----- EXTRACTED RECORDS -----

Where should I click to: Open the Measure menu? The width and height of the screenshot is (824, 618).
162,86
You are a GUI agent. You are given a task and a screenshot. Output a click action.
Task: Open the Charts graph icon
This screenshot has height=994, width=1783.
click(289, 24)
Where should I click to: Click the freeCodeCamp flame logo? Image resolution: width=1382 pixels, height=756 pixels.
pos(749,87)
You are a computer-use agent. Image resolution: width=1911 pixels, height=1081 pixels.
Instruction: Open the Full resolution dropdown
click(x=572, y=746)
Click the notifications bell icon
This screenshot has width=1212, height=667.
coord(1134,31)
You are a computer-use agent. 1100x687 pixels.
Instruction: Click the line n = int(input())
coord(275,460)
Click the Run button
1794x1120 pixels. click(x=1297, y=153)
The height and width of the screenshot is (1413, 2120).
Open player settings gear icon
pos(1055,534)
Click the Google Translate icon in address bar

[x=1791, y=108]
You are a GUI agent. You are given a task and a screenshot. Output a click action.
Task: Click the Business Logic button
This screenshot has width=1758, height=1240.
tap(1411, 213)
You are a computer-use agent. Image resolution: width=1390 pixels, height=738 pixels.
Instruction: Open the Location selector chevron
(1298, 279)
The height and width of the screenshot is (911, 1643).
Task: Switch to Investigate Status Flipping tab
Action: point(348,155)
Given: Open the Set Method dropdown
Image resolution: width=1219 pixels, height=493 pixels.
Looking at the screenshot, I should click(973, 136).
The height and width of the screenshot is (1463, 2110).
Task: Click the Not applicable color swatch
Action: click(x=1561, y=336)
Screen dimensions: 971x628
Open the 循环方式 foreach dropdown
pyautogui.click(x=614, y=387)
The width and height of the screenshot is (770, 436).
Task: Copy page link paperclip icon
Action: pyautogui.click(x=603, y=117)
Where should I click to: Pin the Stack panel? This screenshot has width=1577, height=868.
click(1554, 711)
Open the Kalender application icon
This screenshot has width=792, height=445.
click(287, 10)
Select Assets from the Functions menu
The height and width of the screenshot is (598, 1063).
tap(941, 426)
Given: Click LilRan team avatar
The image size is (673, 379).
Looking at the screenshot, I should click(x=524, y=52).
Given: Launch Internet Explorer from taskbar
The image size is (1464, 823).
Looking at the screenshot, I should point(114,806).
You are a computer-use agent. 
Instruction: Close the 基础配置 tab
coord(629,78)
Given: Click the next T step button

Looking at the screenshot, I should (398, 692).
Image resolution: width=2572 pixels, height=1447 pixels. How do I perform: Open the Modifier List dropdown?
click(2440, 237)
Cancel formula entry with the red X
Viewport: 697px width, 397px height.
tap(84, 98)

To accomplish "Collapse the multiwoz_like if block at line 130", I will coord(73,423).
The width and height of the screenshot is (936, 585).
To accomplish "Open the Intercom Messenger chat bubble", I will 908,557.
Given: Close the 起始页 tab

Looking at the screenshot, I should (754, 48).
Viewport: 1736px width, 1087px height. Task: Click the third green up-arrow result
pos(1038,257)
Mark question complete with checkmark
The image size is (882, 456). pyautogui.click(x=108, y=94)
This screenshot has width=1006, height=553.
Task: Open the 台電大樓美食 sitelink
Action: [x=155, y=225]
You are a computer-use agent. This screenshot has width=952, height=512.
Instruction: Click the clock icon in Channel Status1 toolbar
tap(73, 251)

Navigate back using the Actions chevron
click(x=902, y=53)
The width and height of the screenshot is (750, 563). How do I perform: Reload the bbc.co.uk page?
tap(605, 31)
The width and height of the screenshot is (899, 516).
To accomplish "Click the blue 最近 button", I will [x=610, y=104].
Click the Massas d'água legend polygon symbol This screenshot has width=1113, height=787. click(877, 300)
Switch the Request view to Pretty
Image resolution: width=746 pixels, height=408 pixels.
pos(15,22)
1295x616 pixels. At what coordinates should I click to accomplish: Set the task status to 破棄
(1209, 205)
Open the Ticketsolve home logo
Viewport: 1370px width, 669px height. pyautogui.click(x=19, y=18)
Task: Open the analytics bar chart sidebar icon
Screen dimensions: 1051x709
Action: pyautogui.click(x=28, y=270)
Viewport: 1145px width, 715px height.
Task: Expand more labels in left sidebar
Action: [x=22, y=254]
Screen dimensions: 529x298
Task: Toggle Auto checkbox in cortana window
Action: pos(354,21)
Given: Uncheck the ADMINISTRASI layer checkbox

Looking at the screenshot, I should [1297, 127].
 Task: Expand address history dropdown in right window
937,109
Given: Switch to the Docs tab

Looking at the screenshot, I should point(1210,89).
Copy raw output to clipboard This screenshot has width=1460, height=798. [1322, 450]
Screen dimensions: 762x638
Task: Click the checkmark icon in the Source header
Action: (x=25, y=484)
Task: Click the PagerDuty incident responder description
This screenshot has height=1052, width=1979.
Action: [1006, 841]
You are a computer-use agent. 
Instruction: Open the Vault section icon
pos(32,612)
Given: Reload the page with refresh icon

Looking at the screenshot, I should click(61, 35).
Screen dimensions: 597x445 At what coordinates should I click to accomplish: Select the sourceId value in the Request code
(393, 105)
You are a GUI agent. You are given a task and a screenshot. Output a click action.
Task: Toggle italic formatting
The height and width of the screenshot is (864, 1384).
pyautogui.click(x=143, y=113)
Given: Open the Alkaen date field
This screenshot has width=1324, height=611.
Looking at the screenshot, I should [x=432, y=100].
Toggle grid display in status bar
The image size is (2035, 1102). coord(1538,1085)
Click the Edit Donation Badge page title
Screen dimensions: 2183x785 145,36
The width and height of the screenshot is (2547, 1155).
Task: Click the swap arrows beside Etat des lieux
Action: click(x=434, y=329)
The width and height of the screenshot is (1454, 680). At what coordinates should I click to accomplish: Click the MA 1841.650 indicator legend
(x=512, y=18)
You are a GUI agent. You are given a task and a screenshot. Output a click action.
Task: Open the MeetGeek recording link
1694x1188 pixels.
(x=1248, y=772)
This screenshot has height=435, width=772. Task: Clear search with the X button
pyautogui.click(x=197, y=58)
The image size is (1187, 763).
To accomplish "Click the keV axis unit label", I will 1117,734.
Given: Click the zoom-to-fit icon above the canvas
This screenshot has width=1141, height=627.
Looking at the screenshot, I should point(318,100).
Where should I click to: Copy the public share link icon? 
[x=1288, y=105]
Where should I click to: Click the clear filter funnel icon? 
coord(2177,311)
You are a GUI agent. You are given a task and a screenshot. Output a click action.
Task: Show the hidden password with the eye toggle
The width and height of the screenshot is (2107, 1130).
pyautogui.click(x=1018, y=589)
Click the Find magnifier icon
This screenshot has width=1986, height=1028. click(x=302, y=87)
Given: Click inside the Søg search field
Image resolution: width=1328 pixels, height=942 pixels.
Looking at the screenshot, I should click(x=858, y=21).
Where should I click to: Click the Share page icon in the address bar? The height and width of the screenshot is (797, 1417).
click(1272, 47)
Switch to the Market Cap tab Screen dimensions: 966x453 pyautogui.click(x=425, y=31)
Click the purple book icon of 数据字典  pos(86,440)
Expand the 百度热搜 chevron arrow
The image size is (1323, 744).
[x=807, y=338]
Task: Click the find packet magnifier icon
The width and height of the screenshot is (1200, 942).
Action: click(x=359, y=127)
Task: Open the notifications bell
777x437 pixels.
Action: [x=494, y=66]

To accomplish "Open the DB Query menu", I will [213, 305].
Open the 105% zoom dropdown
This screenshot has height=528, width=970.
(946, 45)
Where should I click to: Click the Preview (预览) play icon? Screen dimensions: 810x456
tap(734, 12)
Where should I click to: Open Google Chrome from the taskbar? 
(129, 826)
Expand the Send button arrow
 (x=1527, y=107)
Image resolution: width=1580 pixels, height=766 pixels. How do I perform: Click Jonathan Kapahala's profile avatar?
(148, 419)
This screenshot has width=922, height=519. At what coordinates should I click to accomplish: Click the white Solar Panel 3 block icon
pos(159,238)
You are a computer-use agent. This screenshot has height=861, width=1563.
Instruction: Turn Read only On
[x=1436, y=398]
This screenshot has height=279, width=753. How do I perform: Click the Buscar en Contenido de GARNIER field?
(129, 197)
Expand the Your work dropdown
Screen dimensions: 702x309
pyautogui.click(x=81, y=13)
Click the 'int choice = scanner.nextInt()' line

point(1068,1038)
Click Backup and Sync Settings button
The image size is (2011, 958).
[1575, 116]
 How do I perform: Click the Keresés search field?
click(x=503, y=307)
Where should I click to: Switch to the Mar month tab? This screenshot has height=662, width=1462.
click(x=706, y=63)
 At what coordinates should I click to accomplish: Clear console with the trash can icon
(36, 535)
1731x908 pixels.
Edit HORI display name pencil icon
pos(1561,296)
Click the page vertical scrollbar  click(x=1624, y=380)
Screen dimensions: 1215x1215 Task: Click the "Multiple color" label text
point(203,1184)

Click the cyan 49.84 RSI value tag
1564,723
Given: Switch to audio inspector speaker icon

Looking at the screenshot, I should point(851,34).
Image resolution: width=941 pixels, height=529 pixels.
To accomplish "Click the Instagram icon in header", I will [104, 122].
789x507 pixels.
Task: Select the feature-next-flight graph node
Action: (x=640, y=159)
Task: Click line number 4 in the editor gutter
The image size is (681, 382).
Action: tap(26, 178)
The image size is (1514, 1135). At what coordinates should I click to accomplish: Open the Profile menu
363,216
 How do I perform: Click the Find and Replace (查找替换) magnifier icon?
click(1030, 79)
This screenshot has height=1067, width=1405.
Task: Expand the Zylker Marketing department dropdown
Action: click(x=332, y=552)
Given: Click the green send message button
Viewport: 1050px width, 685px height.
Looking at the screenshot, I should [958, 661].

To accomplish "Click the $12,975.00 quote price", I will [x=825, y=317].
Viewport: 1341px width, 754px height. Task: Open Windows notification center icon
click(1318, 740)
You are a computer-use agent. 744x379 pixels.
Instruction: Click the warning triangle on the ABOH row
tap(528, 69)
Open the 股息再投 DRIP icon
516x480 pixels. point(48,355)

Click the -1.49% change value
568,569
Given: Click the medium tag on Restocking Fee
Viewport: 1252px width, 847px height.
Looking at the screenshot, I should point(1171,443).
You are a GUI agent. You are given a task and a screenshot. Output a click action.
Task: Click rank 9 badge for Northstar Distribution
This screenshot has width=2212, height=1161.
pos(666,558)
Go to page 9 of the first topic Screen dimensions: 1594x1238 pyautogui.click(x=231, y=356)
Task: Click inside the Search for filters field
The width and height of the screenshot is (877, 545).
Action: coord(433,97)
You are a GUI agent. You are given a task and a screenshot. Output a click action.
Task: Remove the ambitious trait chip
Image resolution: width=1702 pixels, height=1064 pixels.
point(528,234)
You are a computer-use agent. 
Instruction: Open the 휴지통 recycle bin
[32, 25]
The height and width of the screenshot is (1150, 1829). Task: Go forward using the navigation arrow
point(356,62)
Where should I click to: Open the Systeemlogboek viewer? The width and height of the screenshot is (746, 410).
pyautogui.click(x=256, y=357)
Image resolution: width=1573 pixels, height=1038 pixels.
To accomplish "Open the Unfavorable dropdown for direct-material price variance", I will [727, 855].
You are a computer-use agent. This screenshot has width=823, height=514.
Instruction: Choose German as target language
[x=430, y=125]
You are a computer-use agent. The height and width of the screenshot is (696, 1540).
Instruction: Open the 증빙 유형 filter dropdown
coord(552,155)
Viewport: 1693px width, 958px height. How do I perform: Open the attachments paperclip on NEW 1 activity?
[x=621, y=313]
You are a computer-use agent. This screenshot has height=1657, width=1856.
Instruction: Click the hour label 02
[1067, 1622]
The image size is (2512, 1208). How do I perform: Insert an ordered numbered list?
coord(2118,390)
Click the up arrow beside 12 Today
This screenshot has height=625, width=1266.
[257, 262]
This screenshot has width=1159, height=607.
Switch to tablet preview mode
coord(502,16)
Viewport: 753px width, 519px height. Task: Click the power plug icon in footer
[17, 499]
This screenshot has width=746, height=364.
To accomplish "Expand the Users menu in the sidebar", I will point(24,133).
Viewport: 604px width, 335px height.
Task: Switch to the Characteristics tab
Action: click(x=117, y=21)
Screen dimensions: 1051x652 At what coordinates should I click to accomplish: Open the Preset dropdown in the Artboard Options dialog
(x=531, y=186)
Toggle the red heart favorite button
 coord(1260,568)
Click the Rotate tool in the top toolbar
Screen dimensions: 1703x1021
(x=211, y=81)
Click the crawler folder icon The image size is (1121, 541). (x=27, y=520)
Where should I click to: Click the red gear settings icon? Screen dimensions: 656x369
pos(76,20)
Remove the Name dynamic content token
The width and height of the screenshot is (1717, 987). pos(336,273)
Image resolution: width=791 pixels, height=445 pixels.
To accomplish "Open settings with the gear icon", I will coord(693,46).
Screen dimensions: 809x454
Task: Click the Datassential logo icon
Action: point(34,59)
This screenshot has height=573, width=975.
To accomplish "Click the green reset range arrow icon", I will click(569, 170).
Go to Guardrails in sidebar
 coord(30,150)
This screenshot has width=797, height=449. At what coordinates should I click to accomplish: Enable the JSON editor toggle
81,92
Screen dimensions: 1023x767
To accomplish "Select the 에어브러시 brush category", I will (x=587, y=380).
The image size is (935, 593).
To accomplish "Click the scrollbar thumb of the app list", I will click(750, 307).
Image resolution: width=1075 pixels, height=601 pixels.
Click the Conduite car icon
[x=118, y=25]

-----

> [REQUIRED ACTION]
Go through the records from the first line and copy each one exactly, ending after the line that contains "Given: Open the Set Method dropdown". Give nothing else.

> [ANSWER TO THIS PROBLEM]
Where should I click to: Open the Measure menu? The width and height of the screenshot is (824, 618).
162,86
You are a GUI agent. You are given a task and a screenshot. Output a click action.
Task: Open the Charts graph icon
This screenshot has height=994, width=1783.
click(289, 24)
Where should I click to: Click the freeCodeCamp flame logo? Image resolution: width=1382 pixels, height=756 pixels.
pos(749,87)
You are a computer-use agent. Image resolution: width=1911 pixels, height=1081 pixels.
Instruction: Open the Full resolution dropdown
click(x=572, y=746)
Click the notifications bell icon
This screenshot has width=1212, height=667.
coord(1134,31)
You are a computer-use agent. 1100x687 pixels.
Instruction: Click the line n = int(input())
coord(275,460)
Click the Run button
1794x1120 pixels. click(x=1297, y=153)
The height and width of the screenshot is (1413, 2120).
Open player settings gear icon
pos(1055,534)
Click the Google Translate icon in address bar

[x=1791, y=108]
You are a GUI agent. You are given a task and a screenshot. Output a click action.
Task: Click the Business Logic button
This screenshot has width=1758, height=1240.
tap(1411, 213)
You are a computer-use agent. Image resolution: width=1390 pixels, height=738 pixels.
Instruction: Open the Location selector chevron
(1298, 279)
The height and width of the screenshot is (911, 1643).
Task: Switch to Investigate Status Flipping tab
Action: point(348,155)
Given: Open the Set Method dropdown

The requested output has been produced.